Sunday, March 20, 2005

What really happens at Districts

You can run just about any tournament the way you feel like running it. It will succeed or fail on its own merits. But a Districts tournament must run according to the rules established by the NFL in 1807 (updated for the new technology -- the invention of the Cyrus reaper -- in 1834).

Every piece of information you receive from the participating schools must be copied over to a card. This is not the worst problem, because given the numbers of attendees, cards make sense probably for just about any district. Even the rules governing how the rounds are set make decent enough sense. But, everything submitted to the district chairman must have more names and information and signatures than an Iraqi election ballot. And it has to be exactly just so, and it has to be delivered by camel (email or fax, since they came after the Cyrus reaper, are not acceptable), although I tend to ignore that rule and allow delivery by horse or mule, provided the horse or mule is not plugged in. The amount of paperwork that ensues during the tournament is the real boggler. I have just spent two days copying information over and over and over. My favorite example of what Ripon supplies is a spreadsheet of the cumulative points the schools get during the tournament. This spreedsheet looks exactly like the piece of paper I have to submit. And it has the exact same amount of functionality. Don't these people know that spreadsheets can do arithmetic? Don't they know that if we enter it once into the computer we won't have to enter it a hundred times again because there's such a thing as copy and paste? Do they really want to read my handwriting?

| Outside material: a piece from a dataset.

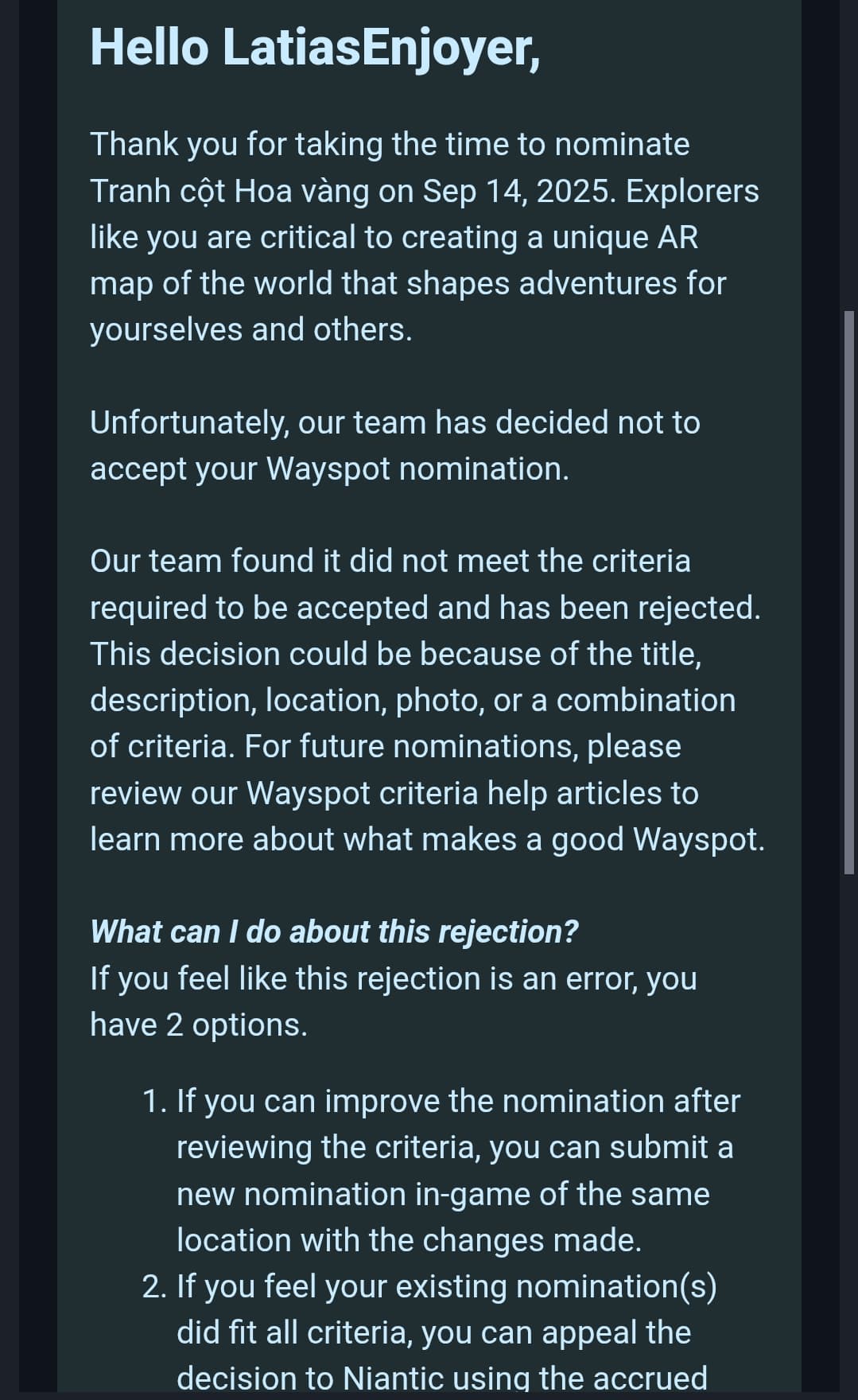Click the "What can I do about this rejection?" heading
858x1400 pixels.
(x=334, y=931)
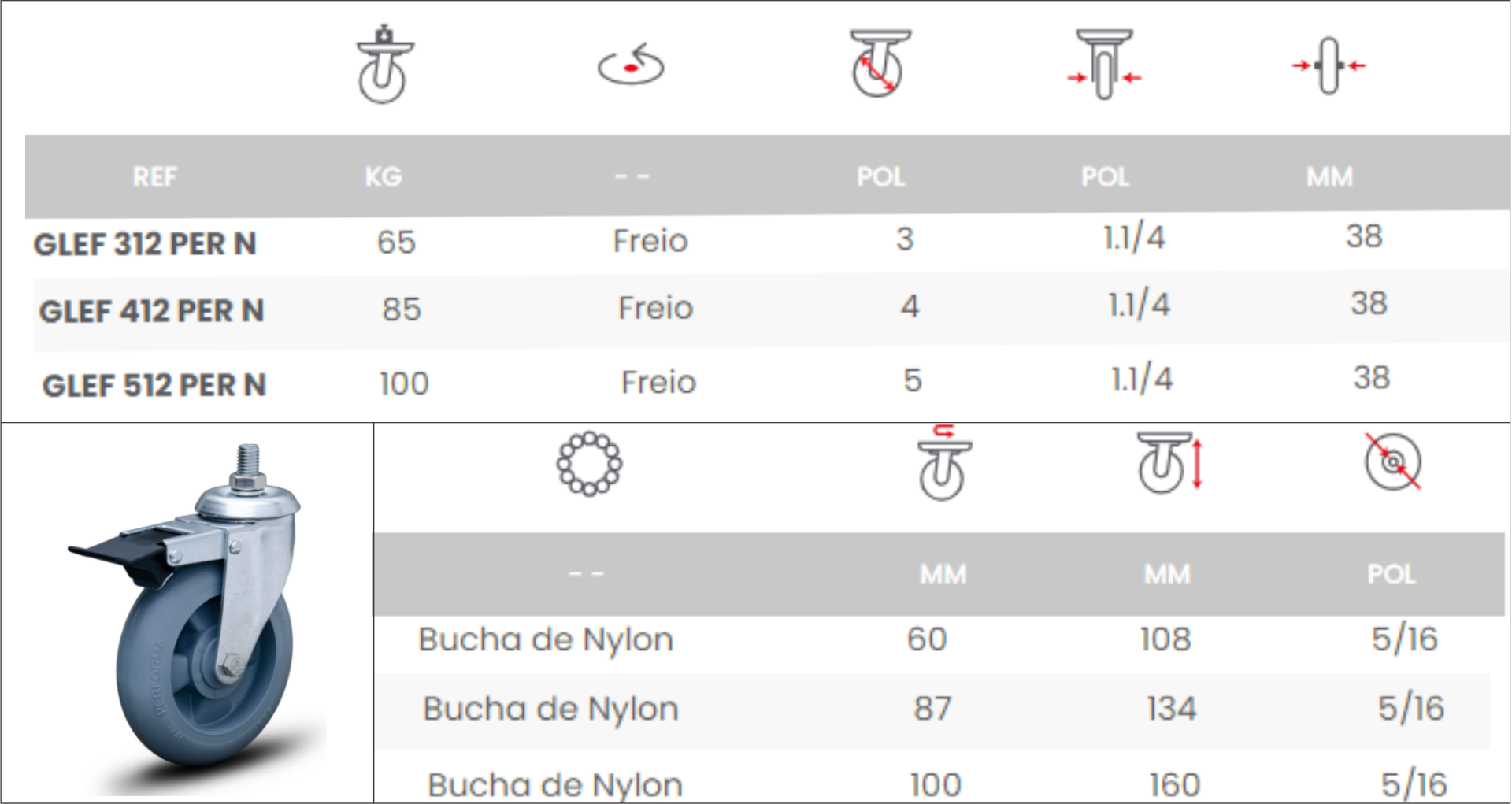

Oh, well. The tournament was okay, I guess. Who knows, because I spent two days writing up stuff. There were some noticeable great moments in forensics, however. To wit: the sight of all that candy table money sitting unattended while Craig when around getting people to sign petitions allowing schmoozing to be recognized as an official NFL event; the sight of O'Cruz walking around my house with only a single thought in his head, "All this crib and no camera"; the sight of a good half dozen parent judges coming into the tab room and saying, "I don't know nothin' about birthin' no PF"; the sight of the APs with their rifles aimed out on route 9, waiting to ambush any bus arriving before 2:30; the sight of In School Suspension kid reading Buffy novels; the sight of all those policy teams when they read the names of their judges; the sight of everyone leaving on Saturday... Of course, I did spend a couple of more hours today on paperwork, but now, it's over.

And what's next in my exciting life? Evaluating at-large bids. Whoopee!